5. The method of claim 2, wherein:

storing reference diagnostic data comprises using the hand-held PCD to capture a diagnostic image.

6. The method of claim 1, wherein:

using the hand-held PCD to obtain diagnostic data comprises capturing a first image of an object; and

processing the diagnostic data and the reference diagnostic data comprises processing the first image of the object and the reference diagnostic data to obtain a diagnostic result.

7. The method of claim 6, further comprising:

transmitting the diagnostic result to a remote recipient through a wireless communications network.

8. The method of claim 7, wherein:

the hand-held PCD is a first cellular phone; and

the diagnostic result is transmitted to a remote recipient through a cellular communications network.

9. The method of claim 8, wherein:

the diagnostic result is received by the remote recipient on one of a) a second cellular phone, b) a telephone, c) a communications device, and d) a computer.

10. The method of claim 6, wherein:

the object is a testing strip; and

processing the first image of the object comprises identifying the presence of a first stripe in the testing strip.

11. The method of claim 10, wherein:

processing the first image of the object further comprises identifying the presence of a second stripe in the testing strip.

12. The method of claim 1, wherein:

the hand-held PCD is a first cellular phone; and

the diagnostic result is displayed on a display screen of the first cellular phone.

13. A diagnostic system housed in a hand-held personal communications device (PCD), the system comprising:

a data capture system configured to capture diagnostic data;

a data storage system configured in part to store reference diagnostic data; and

a processing system configured in part to process captured diagnostic data and the reference diagnostic data to obtain a diagnostic result.
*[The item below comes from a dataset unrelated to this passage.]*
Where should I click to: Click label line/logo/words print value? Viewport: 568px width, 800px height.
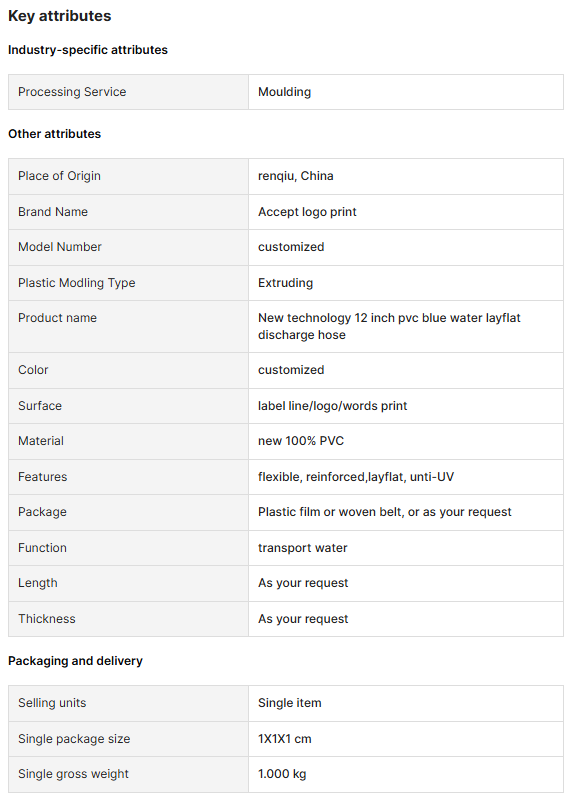[x=332, y=406]
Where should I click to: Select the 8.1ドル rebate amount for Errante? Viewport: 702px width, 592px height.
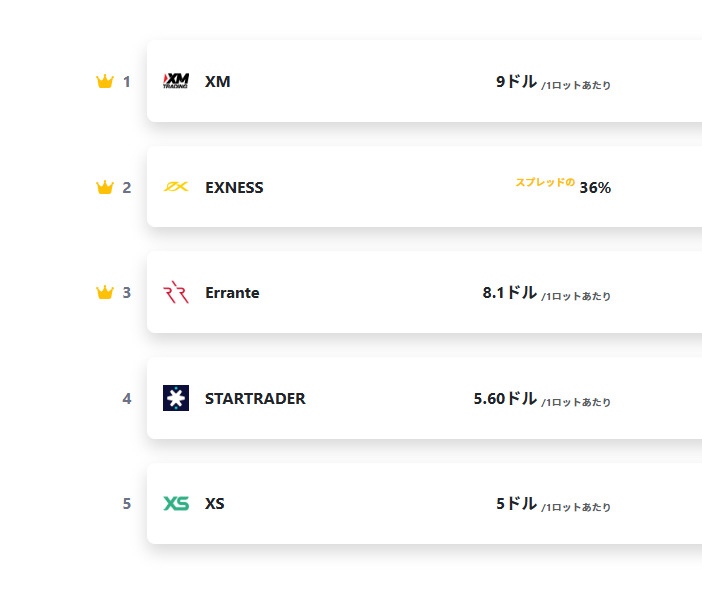(x=509, y=292)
14. The diagnostic system of claim 13, wherein:

the hand-held PCD is one of a) a telephone, b) a cellular phone, c) a personal digital assistant (PDA), and d) a camera.
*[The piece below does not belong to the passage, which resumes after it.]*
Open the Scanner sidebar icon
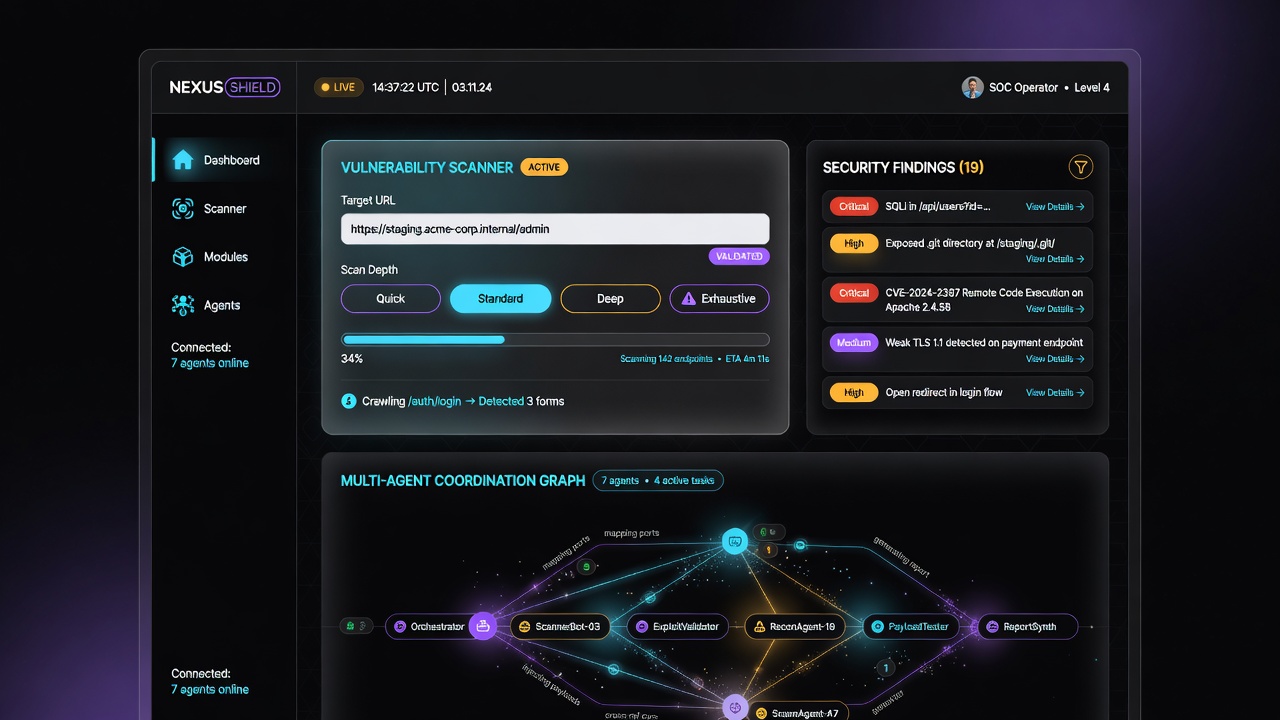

15. The diagnostic system of claim 14, further comprising:

an output device configured to provide the diagnostic result to one of a) a user of the PCD and b) a remote recipient.

16. The diagnostic system of claim 15, wherein:

the output device is one of a) a display screen of the PCD and b) a wireless transceiver of the PCD.

17. The diagnostic system of claim 14, wherein the data capture system comprises an image capture system configured to capture an image of an object.

18. The diagnostic system of claim 17, wherein:

the image capture system comprises one of a) a camera configured to capture the image using visible light and b) an camera configured to capture the image using infra-red light.

19. The diagnostic system of claim 18, wherein:

the object changes state from a first state to a second state, the first state being captured as part of the reference diagnostic data and the second state being captured as a part of the diagnostic data.

20. The diagnostic system of claim 19, wherein:

the object is a testing strip; and

the first state comprises a first stripe present on the testing strip.

21. The diagnostic system of claim 19, wherein:

the object is a testing strip;

the first state comprises a first stripe present on the testing strip; and

the second state comprises a second stripe present on the testing strip.

22. The diagnostic system of claim 13, further comprising:

an output device comprising at least one of a) a display screen, b) an audio synthesizer, c) a wired communication link, d) a wireless communication link, and e) an optical communication link.

23. A diagnostic system comprising:

a microphone housed in a hand-held personal communications device (PCD), the microphone operable to receive a first audio tone;

a data storage system housed in the PCD, the data storage system operable to storing reference diagnostic data;

an audio-processing system housed in the PCD, the audio-processing system operable to process the first audio tone and the reference diagnostic data to obtain a diagnostic result.

24. The system of claim 23, wherein the PCD is one of a) a cellular phone, b) a personal digital assistant (PDA), and c) a digital camera.

25. The system of claim 24, wherein the first audio tone is a modem tone and the PCD is operable as a modem.